== TO DO ==
Find every line below that contains the string "part", and copy each one in full.

== TASK MATERIAL ==
______________________________
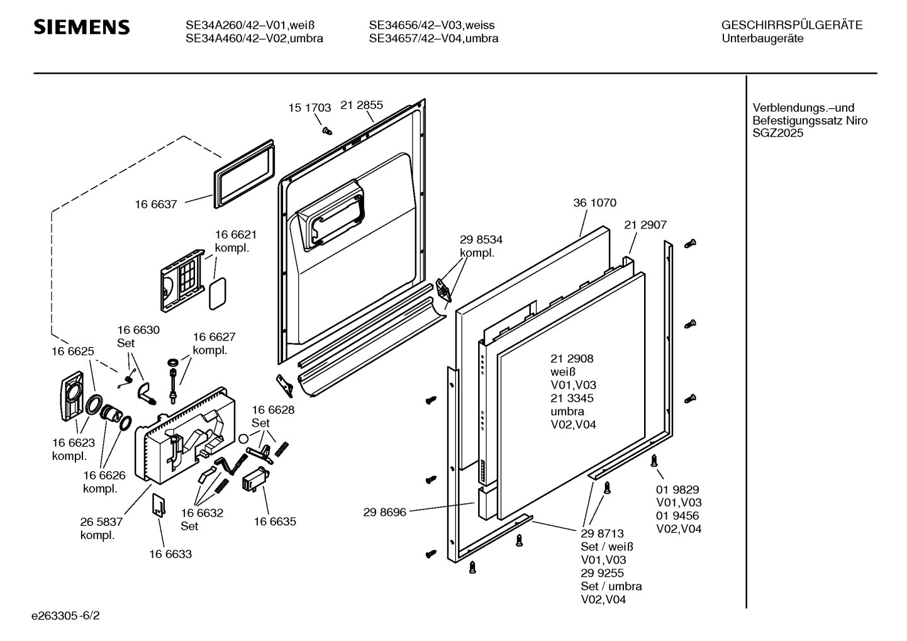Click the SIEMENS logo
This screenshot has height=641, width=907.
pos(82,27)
______________________________
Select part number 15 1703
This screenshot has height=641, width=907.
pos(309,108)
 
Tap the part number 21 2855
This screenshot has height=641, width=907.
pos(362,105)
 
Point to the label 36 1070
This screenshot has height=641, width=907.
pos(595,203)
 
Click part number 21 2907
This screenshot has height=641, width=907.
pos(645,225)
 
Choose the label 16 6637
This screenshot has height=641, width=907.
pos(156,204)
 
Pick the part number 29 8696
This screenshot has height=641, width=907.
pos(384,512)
______________________________
== FINISHED ANSWER ==
Select part number 15 1703
Tap the part number 21 2855
Click part number 21 2907
Pick the part number 29 8696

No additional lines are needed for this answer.